É nesta dialéctica que nos encontramos. A inteligência humana conquista espaços nunca pensados e, ao mesmo tempo, não consegue restabelecer uma relação fraterna com todos e com o criado capaz de proporcionar a segurança necessária e a certeza de que só em comum usufruímos das maravilhas da vida. A situação hodierna pode ser vista em perspectivas diferentes, só que voltaremos sempre à cultura como veículo e motor duma humanização integral. Nos lugares onde ela se cultiva os valores devem voltar a impor os seus critérios destruindo o relativismo avassalador e o individualismo destruidor da responsabilidade.

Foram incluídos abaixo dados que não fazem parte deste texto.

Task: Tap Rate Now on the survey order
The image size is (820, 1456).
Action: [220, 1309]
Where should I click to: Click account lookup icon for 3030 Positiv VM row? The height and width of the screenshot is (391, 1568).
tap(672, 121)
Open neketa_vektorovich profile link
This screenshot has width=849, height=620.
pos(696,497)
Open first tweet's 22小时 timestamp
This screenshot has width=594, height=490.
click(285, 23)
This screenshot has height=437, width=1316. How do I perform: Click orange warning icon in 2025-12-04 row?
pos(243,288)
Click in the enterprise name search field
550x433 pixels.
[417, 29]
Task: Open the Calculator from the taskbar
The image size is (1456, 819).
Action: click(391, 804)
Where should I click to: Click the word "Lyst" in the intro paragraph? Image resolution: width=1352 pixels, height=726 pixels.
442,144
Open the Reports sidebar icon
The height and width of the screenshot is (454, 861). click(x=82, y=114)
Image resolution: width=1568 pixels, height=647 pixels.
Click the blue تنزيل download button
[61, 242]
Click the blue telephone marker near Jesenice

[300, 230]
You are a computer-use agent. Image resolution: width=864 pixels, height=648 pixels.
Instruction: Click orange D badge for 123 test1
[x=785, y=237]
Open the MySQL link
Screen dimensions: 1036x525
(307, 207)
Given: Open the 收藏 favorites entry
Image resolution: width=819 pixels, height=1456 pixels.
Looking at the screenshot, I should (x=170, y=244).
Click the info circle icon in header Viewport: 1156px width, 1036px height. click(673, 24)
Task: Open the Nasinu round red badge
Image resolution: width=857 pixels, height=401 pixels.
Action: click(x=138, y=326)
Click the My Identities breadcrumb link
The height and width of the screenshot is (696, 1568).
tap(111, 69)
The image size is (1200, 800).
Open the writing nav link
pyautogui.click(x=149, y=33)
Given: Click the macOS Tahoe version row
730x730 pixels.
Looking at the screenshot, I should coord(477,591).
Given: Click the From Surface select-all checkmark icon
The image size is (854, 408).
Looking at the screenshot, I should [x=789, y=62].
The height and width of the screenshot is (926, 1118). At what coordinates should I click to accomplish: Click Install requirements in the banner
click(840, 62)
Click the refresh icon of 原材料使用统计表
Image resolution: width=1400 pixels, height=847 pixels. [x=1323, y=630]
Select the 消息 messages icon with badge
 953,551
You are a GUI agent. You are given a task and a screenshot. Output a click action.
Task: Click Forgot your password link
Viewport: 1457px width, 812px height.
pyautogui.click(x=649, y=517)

Onde iremos chegar com a lei do mais forte, com a omnipotência do “fazer o que quero e me apetece?” Não estará aqui a causa dum medo generalizado perante o futuro? Nem todos se salvam no meio da “selva”. A desconfiança acentua-se em âmbitos que davam tranquilidade como é o caso da justiça. Não se experimenta uma verdadeira segurança no presente e no futuro. Voltamos ao velho aforismo do “homo hominis lúpus” quando deveríamos assumir o estatuto dignificante de ser Filho dum único Pai. Isto construiria uma Fraternidade Universal, no sentido de Francisco de Assis, onde nada do criado é excluído. Se importa questionar o relacionamento do homem com os outros, também é imperioso colocá-lo perante a natureza para que assuma as suas responsabilidades. Trata-se dum jogo muito simples que exige a alteração de modelos de viver em comum e de comportamentos pessoais.
Um poeta francês (Jean Paul Richter) dizia em 1990 (Trad. Italiana Poesie filosofiche, Milano, pag. 11): “A alma já não fala mais”. Ninguém ignora a banalização dos costumes e as atitudes contraditórias. O vazio, legal e existencial, acompanha o nosso quotidiano e daí que nos pareça inútil viver e acreditar na esperança. Só este regressar à “alma”, sinónimo duma consciência formada à luz dos valores perenes, poderá restituir-nos horizontes de futuro. Nesta responsabilidade a Universidade desempenha uma tarefa insubstituível se souber oferecer excelência na qualidade dos conhecimentos, teóricos e específicos, e permeando estes conhecimentos com a exigência duma vida pautada por critérios de humanismo integral.
Não sei se fui oportunista. Deveria fixar-me na gratidão e na estupefacção pelo pouco merecimento. Por exigência pessoal sinto que tudo é oportunidade para apontar caminhos novos nunca cedendo à tentação do deixar correr. Acredito, seriamente, que o mundo e, concretamente, a Europa não têm futuro sem uma alma que seja ouvida. E a Universidade deveria ser esse jardim onde ela é cultivada e proposta. Utopia? Deixem-me sonhar e perdoem o atrevimento.
Universidade Lusíada,
Doutoramento “Honoris Causa”, 21-05-09
† Jorge Ortiga, A.P.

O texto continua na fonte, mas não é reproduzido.